» **What to work on**
Copy all lines in the material holding the string "Expand".

» **Supplied records**
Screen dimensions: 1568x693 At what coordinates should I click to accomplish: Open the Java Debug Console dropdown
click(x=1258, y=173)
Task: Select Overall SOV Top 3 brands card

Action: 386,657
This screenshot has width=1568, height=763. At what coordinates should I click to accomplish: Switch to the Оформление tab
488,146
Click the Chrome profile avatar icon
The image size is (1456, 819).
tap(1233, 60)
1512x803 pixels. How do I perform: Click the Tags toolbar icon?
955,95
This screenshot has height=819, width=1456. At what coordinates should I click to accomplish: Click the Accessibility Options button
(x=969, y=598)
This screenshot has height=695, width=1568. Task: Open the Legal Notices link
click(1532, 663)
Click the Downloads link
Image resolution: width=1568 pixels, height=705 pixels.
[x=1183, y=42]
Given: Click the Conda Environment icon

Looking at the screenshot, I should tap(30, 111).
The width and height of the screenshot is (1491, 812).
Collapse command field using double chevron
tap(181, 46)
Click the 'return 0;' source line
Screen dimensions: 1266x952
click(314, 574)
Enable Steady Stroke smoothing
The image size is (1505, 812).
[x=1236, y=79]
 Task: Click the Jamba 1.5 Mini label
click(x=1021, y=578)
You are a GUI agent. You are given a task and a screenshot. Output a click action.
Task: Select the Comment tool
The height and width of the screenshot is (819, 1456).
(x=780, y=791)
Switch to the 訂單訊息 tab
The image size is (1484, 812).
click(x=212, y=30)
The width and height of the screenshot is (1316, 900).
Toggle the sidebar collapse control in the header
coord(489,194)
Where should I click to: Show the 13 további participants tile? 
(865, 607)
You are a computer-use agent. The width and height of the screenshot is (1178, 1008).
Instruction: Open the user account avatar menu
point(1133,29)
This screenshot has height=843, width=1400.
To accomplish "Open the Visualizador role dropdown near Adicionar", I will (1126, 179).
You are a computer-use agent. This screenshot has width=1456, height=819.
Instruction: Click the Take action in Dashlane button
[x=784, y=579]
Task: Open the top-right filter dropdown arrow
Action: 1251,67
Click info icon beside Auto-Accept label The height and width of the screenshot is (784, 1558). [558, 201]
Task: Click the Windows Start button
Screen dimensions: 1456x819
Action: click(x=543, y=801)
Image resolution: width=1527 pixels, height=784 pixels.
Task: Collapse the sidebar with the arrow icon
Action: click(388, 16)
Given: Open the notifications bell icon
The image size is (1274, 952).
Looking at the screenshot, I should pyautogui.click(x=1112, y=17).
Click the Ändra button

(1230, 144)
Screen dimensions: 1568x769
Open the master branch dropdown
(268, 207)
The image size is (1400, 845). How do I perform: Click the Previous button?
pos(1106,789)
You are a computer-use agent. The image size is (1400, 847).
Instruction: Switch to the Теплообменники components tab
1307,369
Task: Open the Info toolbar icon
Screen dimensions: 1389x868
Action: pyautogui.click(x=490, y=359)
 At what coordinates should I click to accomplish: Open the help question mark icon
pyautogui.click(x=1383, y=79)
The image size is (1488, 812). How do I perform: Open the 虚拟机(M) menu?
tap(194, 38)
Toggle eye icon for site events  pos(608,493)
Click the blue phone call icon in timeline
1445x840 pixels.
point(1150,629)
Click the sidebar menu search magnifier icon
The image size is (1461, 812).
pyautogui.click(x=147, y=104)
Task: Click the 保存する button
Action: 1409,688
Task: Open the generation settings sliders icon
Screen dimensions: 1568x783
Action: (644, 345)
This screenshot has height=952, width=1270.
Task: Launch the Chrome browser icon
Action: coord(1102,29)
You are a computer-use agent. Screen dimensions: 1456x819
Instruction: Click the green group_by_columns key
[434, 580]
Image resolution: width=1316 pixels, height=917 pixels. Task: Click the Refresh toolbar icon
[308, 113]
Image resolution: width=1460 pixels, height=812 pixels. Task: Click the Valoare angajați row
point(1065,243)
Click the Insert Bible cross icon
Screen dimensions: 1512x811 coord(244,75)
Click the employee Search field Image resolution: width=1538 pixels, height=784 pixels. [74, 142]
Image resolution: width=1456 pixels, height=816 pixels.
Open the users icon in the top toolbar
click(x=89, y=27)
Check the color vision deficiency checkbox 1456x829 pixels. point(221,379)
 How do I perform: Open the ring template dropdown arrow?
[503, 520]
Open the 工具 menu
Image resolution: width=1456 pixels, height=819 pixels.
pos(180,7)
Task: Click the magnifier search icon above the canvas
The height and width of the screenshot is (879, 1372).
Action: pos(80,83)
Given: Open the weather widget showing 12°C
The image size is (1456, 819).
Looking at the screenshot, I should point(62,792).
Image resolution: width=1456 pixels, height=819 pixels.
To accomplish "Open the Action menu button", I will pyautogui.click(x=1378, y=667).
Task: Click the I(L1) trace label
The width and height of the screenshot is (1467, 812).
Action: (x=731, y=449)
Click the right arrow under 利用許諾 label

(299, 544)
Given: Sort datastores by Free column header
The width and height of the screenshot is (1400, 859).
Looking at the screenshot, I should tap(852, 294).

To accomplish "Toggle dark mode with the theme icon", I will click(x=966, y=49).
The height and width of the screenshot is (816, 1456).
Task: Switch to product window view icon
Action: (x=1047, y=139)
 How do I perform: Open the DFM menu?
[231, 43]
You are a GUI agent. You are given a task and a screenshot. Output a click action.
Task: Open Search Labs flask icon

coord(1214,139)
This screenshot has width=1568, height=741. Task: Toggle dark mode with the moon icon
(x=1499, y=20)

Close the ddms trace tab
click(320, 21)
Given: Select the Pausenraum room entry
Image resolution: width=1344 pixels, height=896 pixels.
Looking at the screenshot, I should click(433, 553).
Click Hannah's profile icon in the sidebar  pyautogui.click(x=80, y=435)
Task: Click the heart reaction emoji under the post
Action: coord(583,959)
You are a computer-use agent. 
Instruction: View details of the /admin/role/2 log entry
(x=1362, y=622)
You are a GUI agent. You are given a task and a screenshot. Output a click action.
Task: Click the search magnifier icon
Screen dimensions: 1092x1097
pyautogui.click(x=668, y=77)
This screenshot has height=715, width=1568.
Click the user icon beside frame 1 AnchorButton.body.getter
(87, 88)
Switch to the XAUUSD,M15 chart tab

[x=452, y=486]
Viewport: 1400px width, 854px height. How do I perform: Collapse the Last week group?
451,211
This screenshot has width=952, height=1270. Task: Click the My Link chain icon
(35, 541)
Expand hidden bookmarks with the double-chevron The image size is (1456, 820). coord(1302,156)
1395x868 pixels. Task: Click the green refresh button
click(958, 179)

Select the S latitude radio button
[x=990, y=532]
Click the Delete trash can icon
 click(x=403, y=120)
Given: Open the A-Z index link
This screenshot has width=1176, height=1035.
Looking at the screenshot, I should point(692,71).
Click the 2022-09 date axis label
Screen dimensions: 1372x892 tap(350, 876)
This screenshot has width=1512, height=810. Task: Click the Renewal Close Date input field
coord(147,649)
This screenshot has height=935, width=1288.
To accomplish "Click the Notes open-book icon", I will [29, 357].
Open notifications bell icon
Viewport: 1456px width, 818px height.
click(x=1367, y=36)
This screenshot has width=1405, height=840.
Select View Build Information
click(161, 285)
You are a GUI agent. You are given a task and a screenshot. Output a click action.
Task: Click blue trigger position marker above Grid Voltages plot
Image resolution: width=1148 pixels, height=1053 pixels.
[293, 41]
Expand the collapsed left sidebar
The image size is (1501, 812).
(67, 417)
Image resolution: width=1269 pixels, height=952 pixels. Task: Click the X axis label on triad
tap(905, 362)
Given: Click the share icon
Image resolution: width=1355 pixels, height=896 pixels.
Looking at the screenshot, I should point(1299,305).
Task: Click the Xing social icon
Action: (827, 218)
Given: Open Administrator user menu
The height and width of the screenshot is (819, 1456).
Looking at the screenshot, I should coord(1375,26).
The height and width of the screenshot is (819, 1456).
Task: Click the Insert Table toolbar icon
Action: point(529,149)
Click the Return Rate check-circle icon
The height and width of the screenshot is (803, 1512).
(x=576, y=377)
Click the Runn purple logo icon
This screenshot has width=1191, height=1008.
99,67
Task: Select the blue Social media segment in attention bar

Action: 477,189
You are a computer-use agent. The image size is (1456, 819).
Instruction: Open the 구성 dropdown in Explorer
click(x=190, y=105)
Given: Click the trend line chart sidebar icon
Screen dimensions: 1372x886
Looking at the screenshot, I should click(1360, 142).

» **Answer space**
Expand hidden bookmarks with the double-chevron The image size is (1456, 820). coord(1302,156)
Expand the collapsed left sidebar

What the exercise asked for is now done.